用很少的代码在 Lisp 中重新实现 Lisp 以
与内置功能无法区分的方式添加任何现有的编程习惯

例如。你可以轻松地在 Lisp 之上实现命名空间、任何数据结构、类、多态性和多重调度系统，并且这些功能将像内置在 Lisp 中一样工作。

其他语言

但这完全取决于您的定义。其他语言以多种不同的方式支持某些级别的“句法抽象”。其中一些方法比其他方法更强大，并且几乎与 Lisp 的灵活性相匹配。

一些示例：

Boo（语法宏和其他功能）
http://boo.codehaus.org/
Boo Wikipedia 条目（用于功能列表）

在 Boo 中，您可以使用语法宏定义将由编译器自动处理的新 DSL。这样，您就可以在现有功能的基础上实现任何语言功能。与 Lisp 相比，其局限性在于它们是在编译时评估的，因此不直接支持运行时代码生成。

Javascript/Lua（数组内函数的动态求值、原型和 . 表示法）
http://en.wikipedia.org/wiki/JavaScript#Prototype-based

在 Javascript 中，数据结构是通用且灵活的（所有内容要么是内置类型，要么是关联数组）。它还支持直接从关联数组调用函数。这样，您可以在现有功能（例如类和命名空间）之上实现多种语言功能。

因为 Javascript 是一种动态语言（函数调用的名称在运行时评估），并且因为它公开了数据结构上下文中的内置功能，所以它是完全“反射”且完全可变的。

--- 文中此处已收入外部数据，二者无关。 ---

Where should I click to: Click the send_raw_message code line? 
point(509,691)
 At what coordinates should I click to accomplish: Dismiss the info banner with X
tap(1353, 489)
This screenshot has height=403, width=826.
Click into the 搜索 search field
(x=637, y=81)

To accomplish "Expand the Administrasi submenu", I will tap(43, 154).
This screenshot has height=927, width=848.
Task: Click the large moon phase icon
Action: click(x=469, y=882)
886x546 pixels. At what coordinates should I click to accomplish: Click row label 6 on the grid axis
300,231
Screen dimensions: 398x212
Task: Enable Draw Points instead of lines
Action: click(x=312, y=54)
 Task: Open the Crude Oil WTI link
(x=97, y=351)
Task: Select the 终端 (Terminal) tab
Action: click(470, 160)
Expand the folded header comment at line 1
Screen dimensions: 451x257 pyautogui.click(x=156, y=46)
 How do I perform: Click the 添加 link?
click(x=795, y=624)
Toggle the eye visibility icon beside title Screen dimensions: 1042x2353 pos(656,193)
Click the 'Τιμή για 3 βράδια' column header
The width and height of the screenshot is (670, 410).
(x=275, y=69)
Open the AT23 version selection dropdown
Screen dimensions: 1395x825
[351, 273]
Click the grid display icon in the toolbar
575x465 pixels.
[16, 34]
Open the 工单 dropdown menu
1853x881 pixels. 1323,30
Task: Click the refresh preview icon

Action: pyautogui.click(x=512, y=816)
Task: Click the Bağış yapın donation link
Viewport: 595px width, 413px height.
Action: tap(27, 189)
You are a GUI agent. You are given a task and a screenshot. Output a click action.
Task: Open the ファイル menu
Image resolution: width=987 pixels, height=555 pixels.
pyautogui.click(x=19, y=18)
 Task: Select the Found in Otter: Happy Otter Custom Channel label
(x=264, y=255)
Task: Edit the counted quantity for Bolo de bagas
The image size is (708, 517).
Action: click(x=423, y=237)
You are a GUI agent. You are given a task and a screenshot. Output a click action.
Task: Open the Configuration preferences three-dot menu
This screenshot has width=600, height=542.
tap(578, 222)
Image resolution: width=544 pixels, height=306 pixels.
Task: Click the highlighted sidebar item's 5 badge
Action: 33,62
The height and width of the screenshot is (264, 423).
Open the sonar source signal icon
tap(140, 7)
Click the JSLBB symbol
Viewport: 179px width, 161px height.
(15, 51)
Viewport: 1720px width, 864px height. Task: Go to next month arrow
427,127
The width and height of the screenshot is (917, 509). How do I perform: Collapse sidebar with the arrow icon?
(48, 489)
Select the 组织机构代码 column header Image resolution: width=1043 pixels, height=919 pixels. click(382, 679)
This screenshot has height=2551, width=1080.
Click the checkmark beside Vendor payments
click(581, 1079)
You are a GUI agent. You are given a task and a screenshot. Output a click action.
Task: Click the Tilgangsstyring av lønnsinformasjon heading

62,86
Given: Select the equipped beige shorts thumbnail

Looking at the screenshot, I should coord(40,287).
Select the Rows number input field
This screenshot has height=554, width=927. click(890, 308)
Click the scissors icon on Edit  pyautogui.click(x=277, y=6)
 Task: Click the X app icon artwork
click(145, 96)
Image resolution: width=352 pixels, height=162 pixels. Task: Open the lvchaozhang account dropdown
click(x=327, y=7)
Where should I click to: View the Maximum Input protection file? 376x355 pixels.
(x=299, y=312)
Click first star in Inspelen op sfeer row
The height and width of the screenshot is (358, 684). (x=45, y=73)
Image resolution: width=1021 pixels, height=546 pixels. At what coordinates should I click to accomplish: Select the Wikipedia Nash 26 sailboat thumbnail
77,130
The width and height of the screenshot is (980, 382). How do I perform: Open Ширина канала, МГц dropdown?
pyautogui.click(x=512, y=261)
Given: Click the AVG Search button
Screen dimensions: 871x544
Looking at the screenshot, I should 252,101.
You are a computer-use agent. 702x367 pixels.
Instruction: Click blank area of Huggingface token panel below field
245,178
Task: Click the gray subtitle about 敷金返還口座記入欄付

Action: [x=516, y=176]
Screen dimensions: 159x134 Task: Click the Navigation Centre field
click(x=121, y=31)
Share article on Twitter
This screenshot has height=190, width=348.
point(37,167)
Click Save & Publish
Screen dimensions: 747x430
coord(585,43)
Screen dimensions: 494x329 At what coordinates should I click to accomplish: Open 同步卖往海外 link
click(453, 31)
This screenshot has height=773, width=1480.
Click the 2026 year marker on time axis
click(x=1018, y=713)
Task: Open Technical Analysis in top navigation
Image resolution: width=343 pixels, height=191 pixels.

因此，您可以用自己的功能替换或填充现有的系统功能。这对于在您自己的运行时调试功能中进行填充或沙箱（通过取消定义您不希望独立代码访问的系统调用）通常非常有用。

Lua 在大多数方面与 Javascript 非常相似。

C/C++ 预处理器宏
http://en.wikipedia.org/wiki/C_preprocessor

C++ 预处理器允许您使用与现有函数调用有些相似的语法定义您自己的 DSL。它不允许您控制评估（这是许多错误的根源，也是为什么大多数人说 C/C++ 宏是“邪恶的”），但它确实支持某种有限形式的代码一代。

C/C++ 宏中的代码生成支持是有限的，因为宏是在编译代码之前评估的，并且无法通过 C 代码进行控制。它几乎完全局限于文本替换。这极大地限制了可以生成的代码类型。

C++ 模板
http://en.wikipedia.org/wiki/Template_metaprogramming

C++ 模板功能相当强大（ WRT 到 C/C++ 宏）用于对语言进行语法添加。它可以将大量运行时代码评估转变为编译时代码评估，并且可以对现有代码进行静态断言。它可以以有限的方式引用现有的 C++ 代码。

但模板元编程（TMP）非常笨重，因为它的语法很糟糕，是 C++ 的一个非常严格限制的子集，代码生成能力相当有限，并且无法在运行时评估。 C++ 模板还可以输出您在编程中遇到的最困难的错误消息:)

请注意，这并没有阻止模板元编程成为许多社区的活跃研究领域。请参阅 boost 项目，其中很大一部分致力于 TMP 支持库和 TMP 实现的库。

Python（和许多其他语言）中的 Duck-Typing
http://en.wikipedia.org/wiki/Duck_typing

鸭子类型可以让你定义一个对象的语法允许您在运行时替换实现。这类似于 Javascript 在关联数组上定义函数的方式。

我不能说Python（因为我不太了解它），但鸭子类型通常比Javascript的动态功能更受限制，因为缺乏反射性、可变性以及通过可反射/可变接口暴露系统功能。例如，C# 的鸭子类型在所有这些方面都受到限制。

Lisp

The reasons LISP is "special" are...

The built-in functionality is very economical:

The only built-in data structures are atoms, or lists
The syntax is implemented in terms of the list data structure
There are very few "system functions"

It supports functions in such a way that new function definitions are indistinguishable from built-in functions:

The calling syntax is identical
Evaluation of arguments can be fully controlled

It supports macros in such a way that arbitrary Lisp code can always be defined in terms of a domain-specific language:

The calling syntax is just like custom function-call syntax, which is just like built-in function-call syntax
Evaluation of arguments is completely controllable
Arbitrary Lisp code-generation is possible
Macros are evaluated at runtime, so the macro's implementation can call existing code while generating new code

With the above features, you can:

Re-implement Lisp-within-Lisp, in very little code
Add any existing programming idioms in a way that is indistinguishable from built-in features

E.g. you can easily implement systems for namespaces, any data structure, classes, polymorphism, and multiple-dispatch on top of Lisp, and such features will work like they were built into Lisp.

Other languages

But it all depends on your definition. Some levels of "syntactic abstraction" are supported in other languages in quite varied ways. Some of these ways are more powerful than others, and nearly match Lisp's flexibility.

Some examples:

Boo (syntactic macros, and other features)
http://boo.codehaus.org/
Boo Wikipedia Entry (for the feature list)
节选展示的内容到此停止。